# [What the task requires]
Below are some records; quote exactly the lines from the one that contains "Open the Home icon in the sidebar" through the one that contains "Screen dimensions: 1051x568", inclusive, and no others.

# [Record excerpts]
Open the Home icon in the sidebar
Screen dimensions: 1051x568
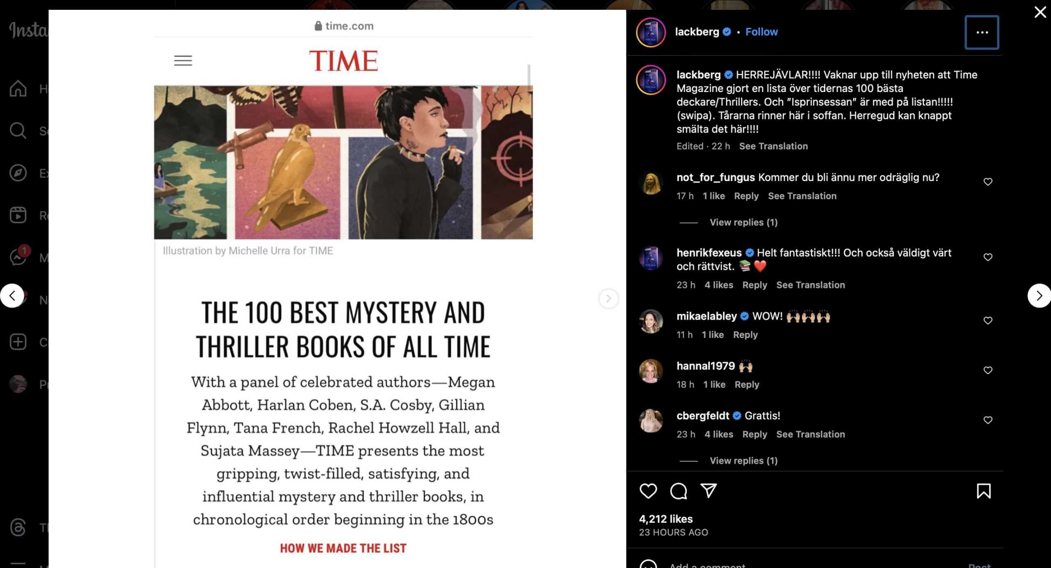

--

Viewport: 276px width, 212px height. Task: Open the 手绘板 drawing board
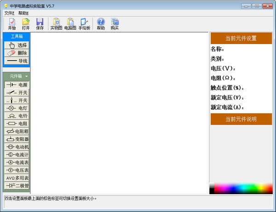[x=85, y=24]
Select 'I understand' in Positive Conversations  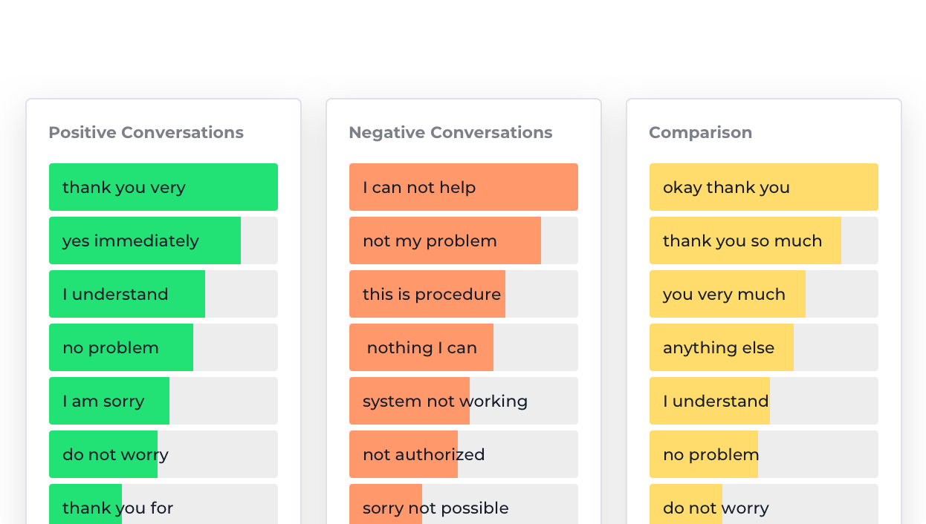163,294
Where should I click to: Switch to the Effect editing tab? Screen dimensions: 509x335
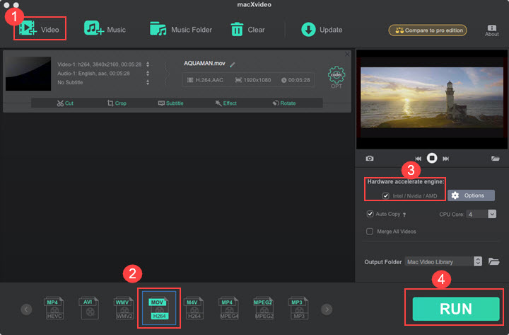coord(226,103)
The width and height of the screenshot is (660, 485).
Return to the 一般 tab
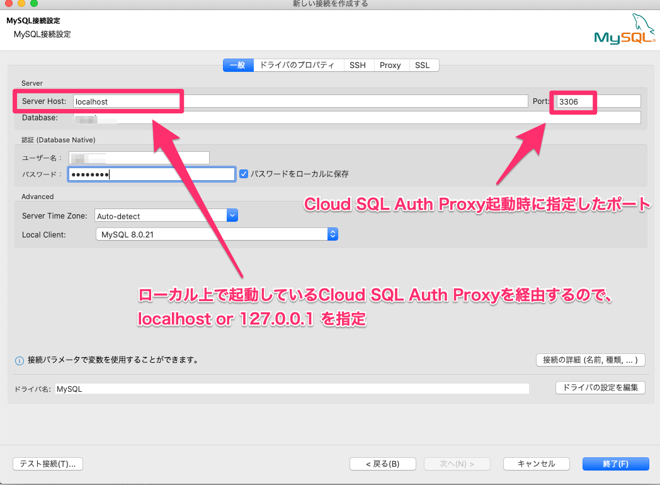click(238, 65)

---

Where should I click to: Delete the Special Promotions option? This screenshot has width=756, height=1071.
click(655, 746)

# [Solution below]
Open the Home icon in the sidebar
Screen dimensions: 1051x568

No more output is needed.